Exercise requirements ▸ Using the records below, write out only the lines from the line containing "The image size is (1614, 908)." up to and including the line containing "the Crop and", exactly, with no pictures.

Provided information ▸

%%

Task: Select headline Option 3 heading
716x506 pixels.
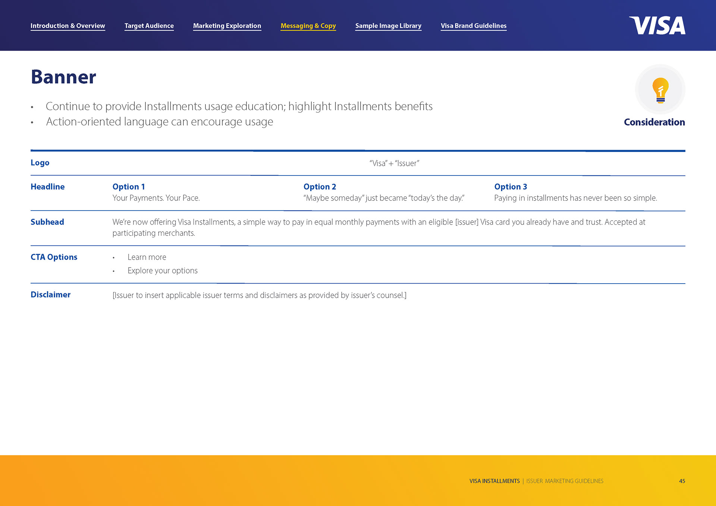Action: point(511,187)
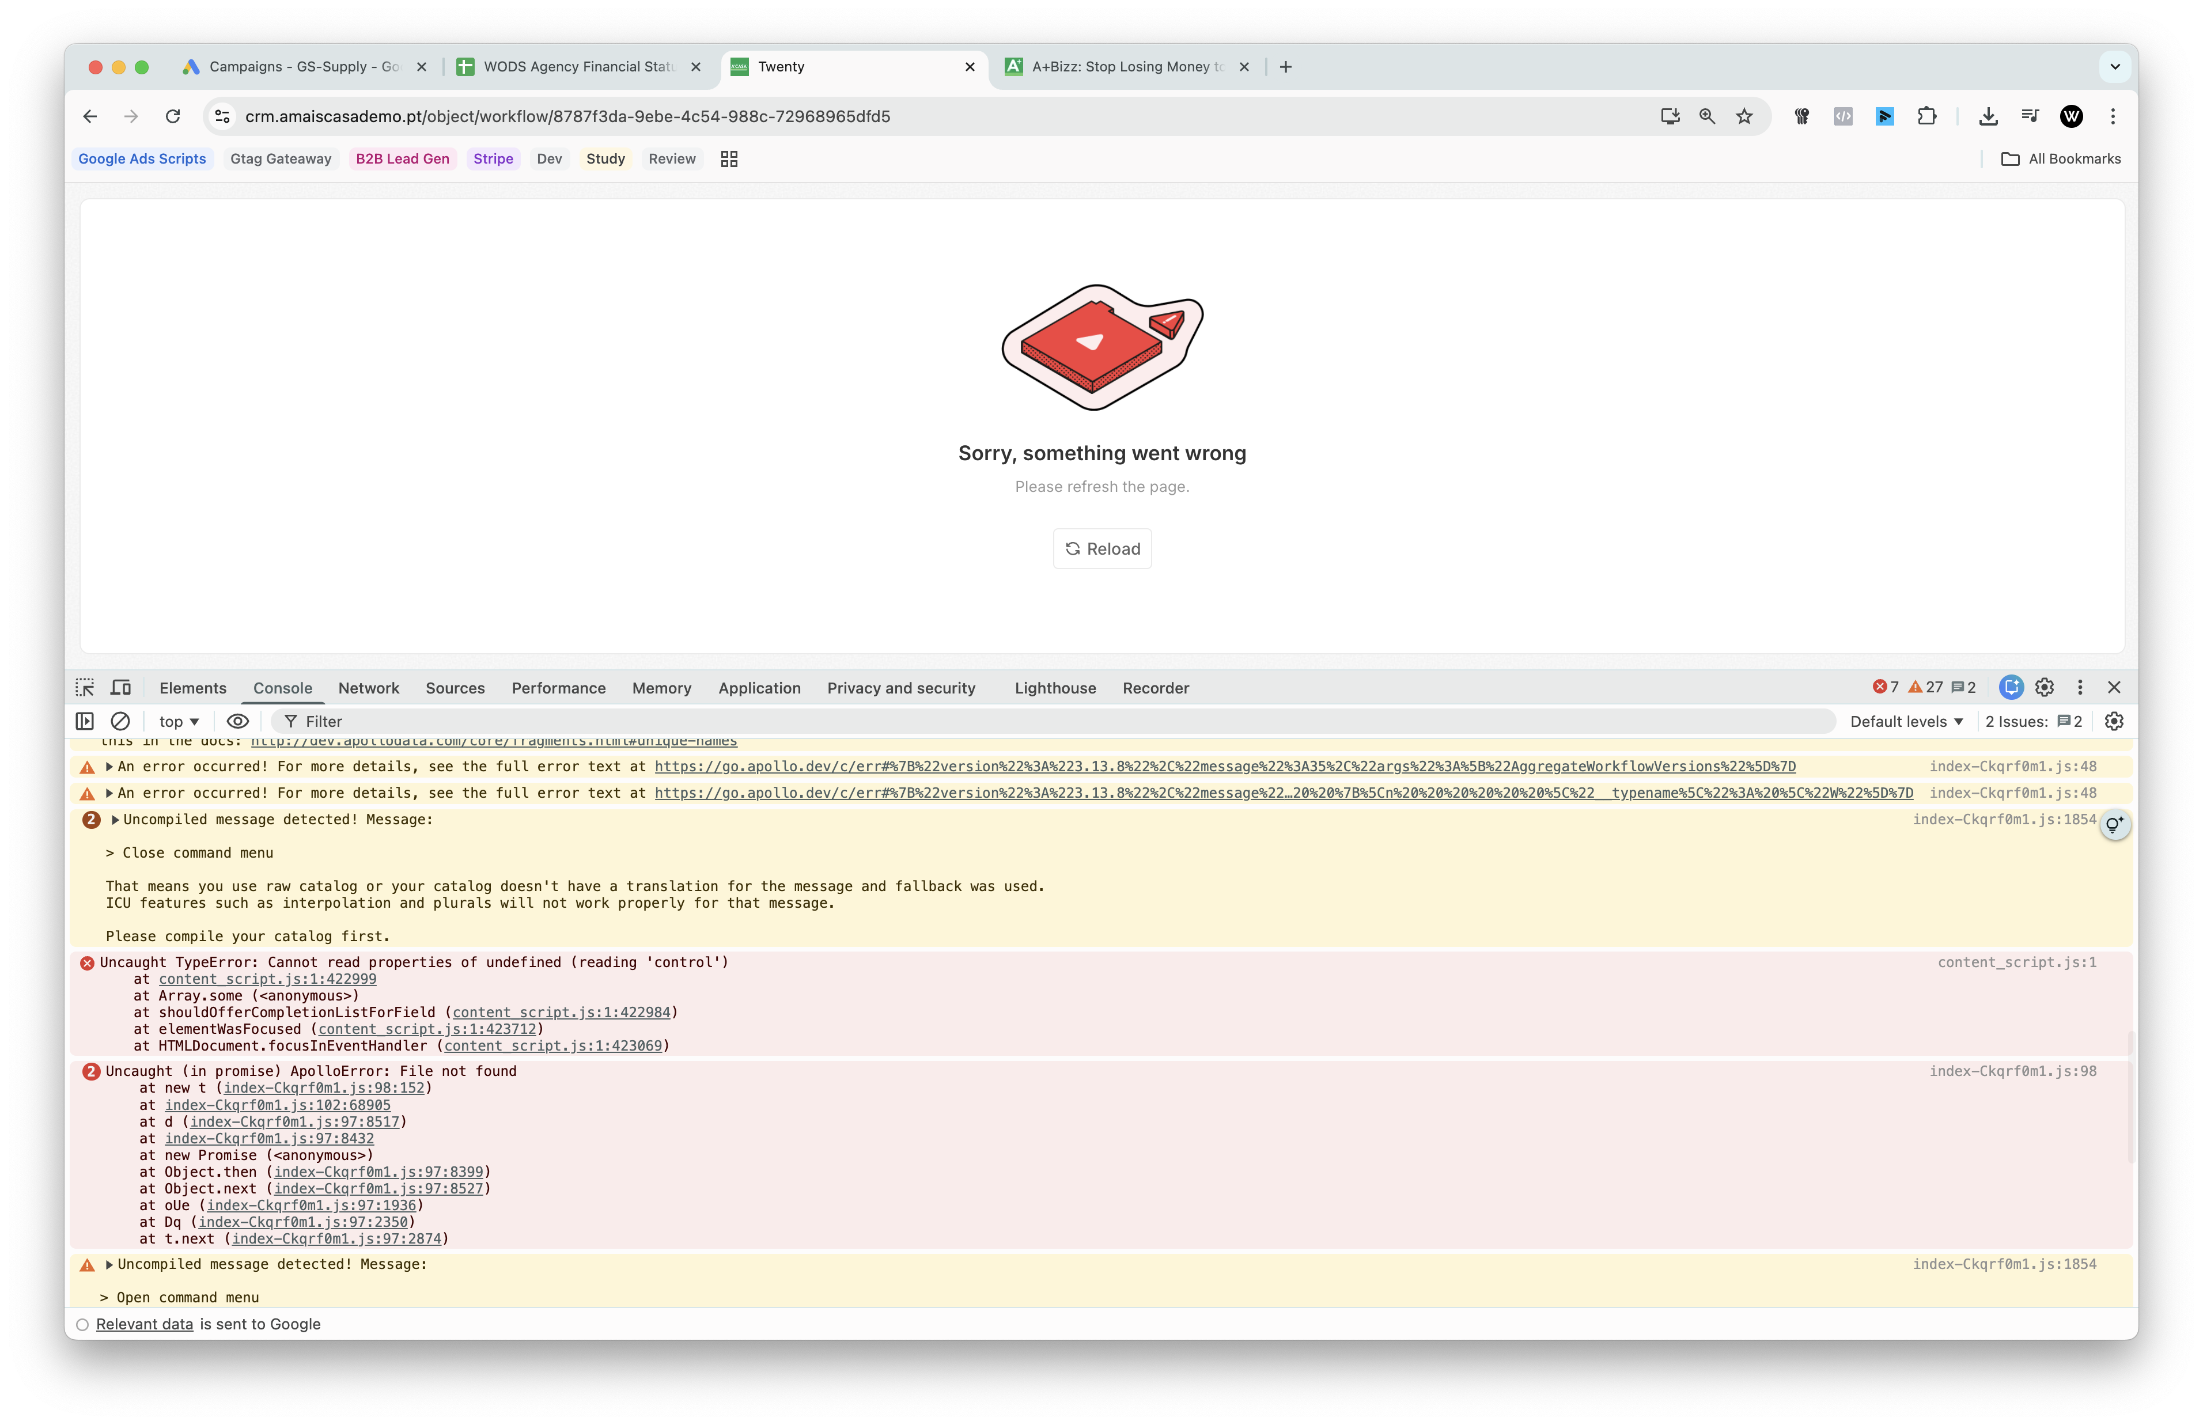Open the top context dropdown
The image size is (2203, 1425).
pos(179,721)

%%
%%

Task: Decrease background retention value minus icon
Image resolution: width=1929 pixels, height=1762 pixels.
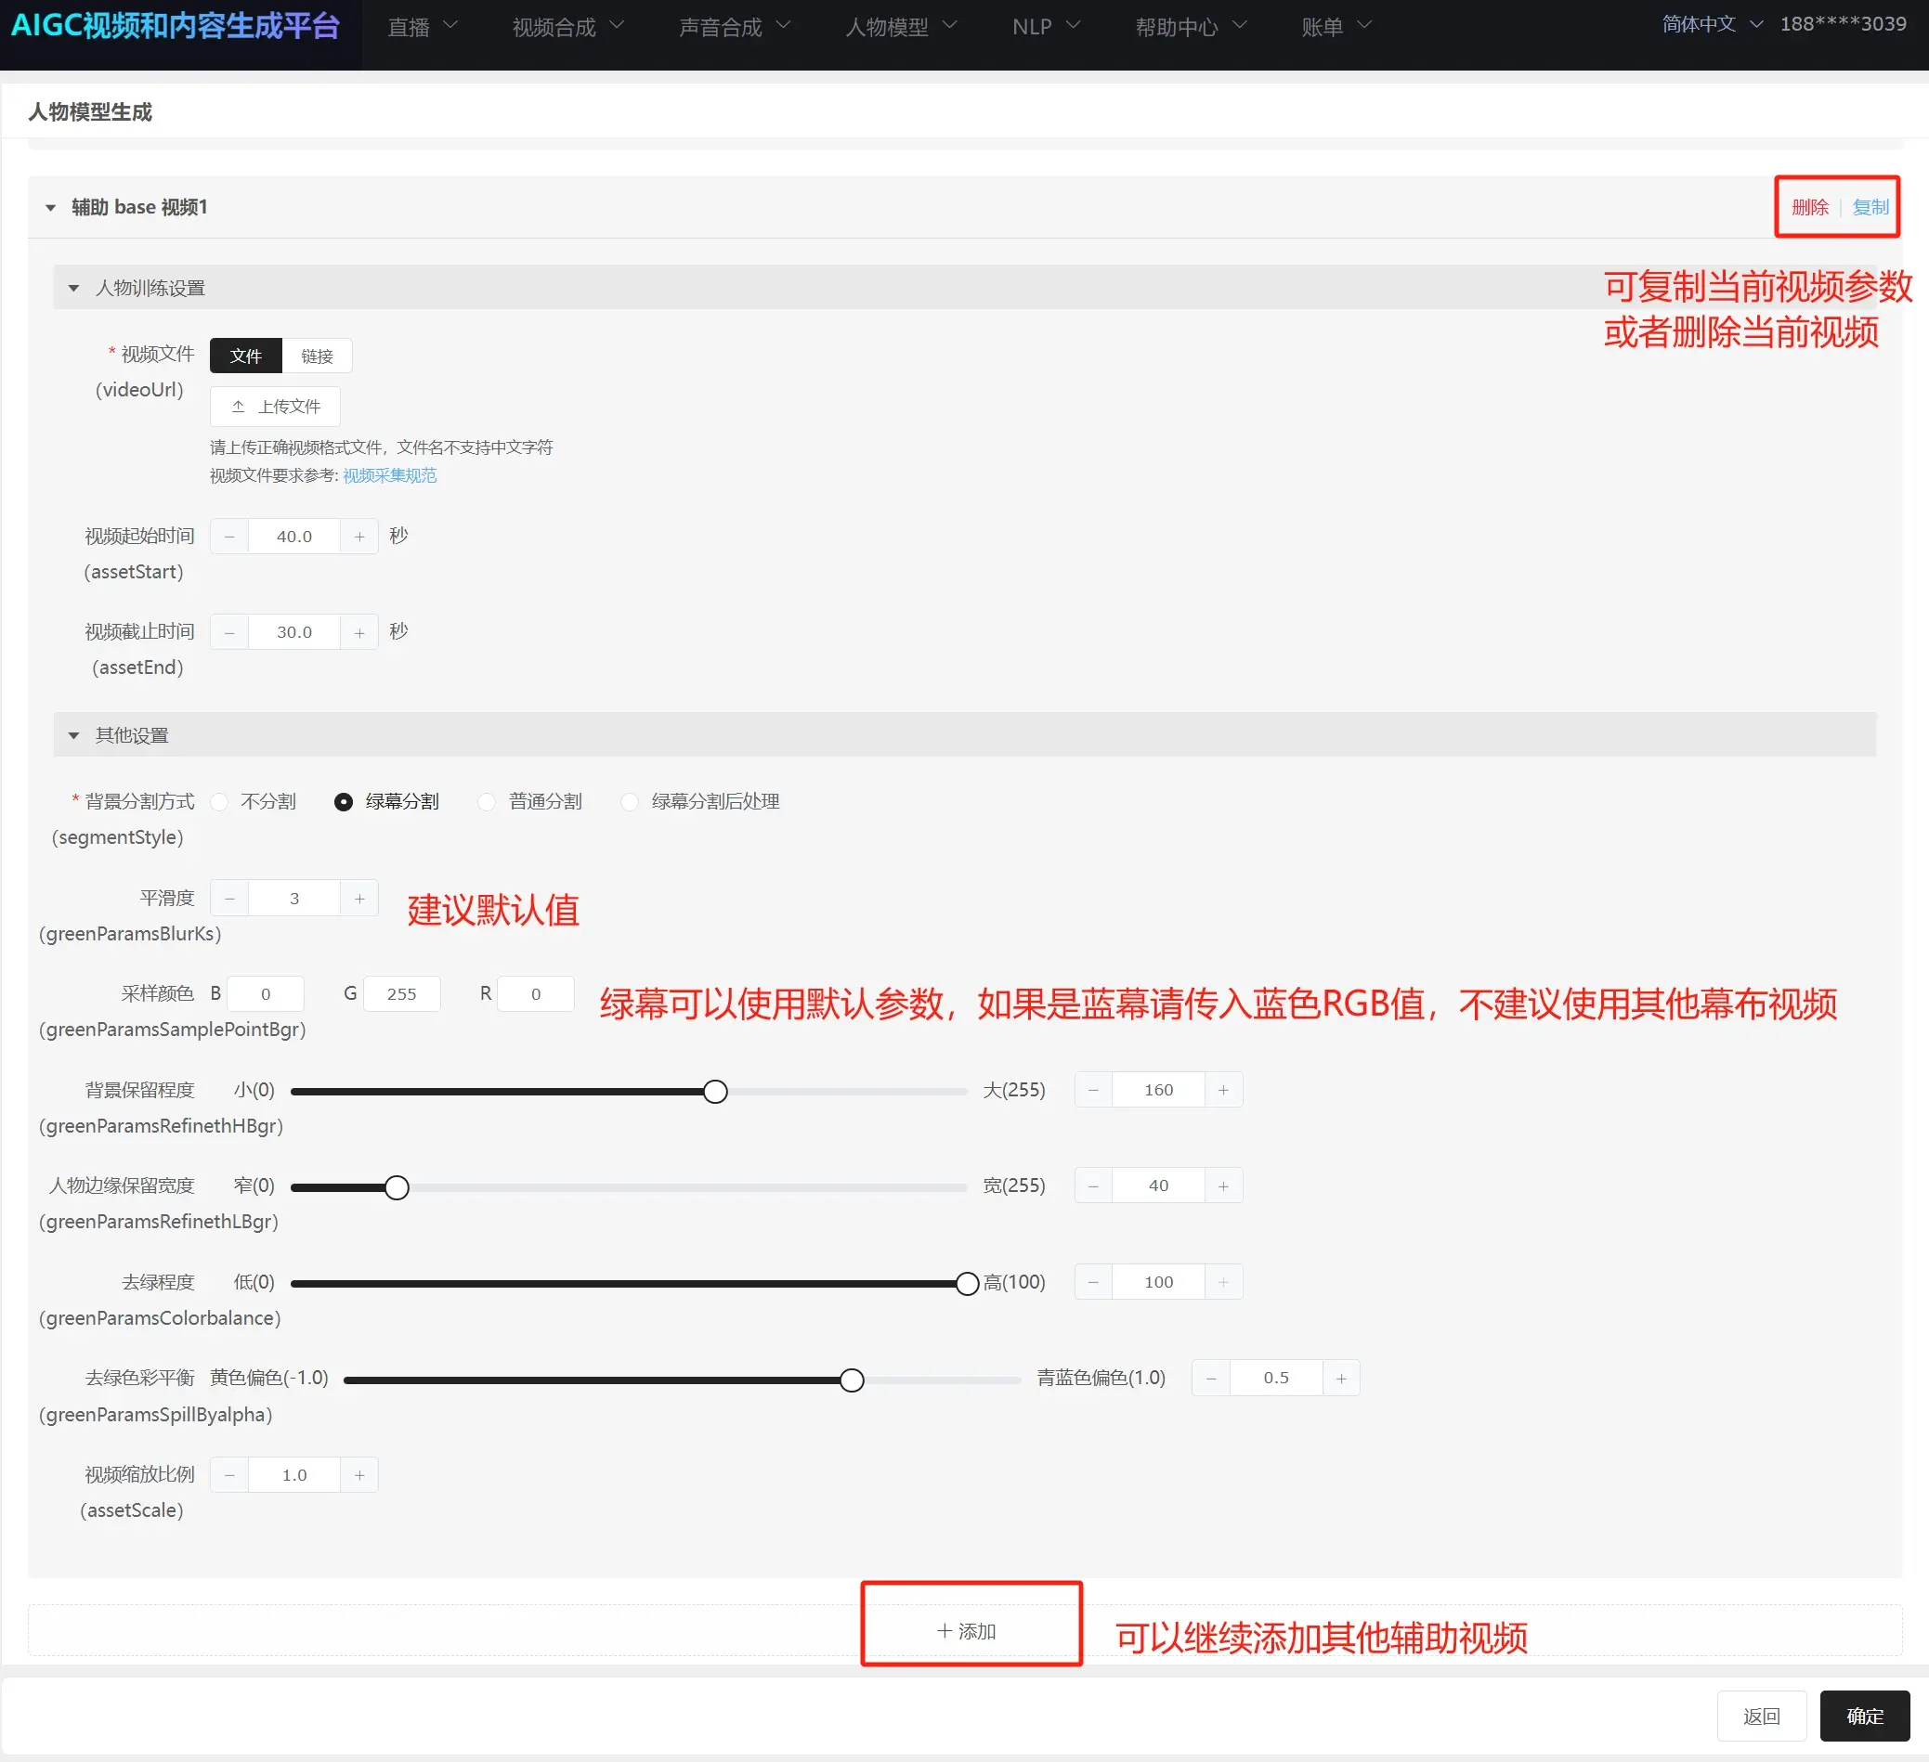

%%
%%

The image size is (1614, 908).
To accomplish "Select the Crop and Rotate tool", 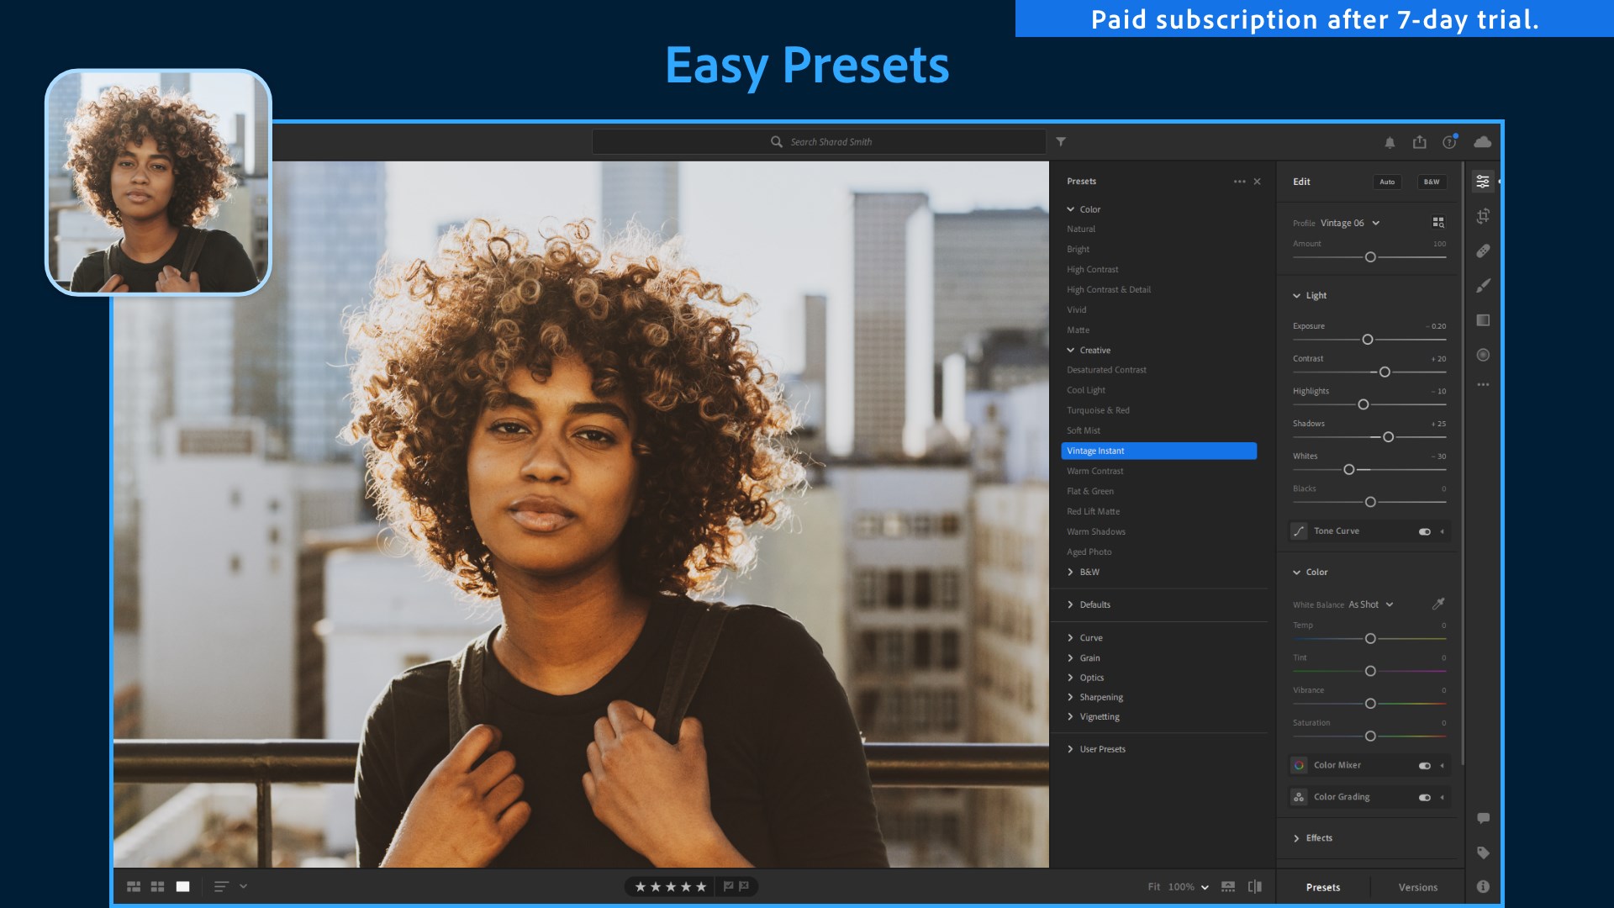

%%

Exercise result ▸
The image size is (1614, 908).
To accomplish "Select the Crop and Rotate tool", 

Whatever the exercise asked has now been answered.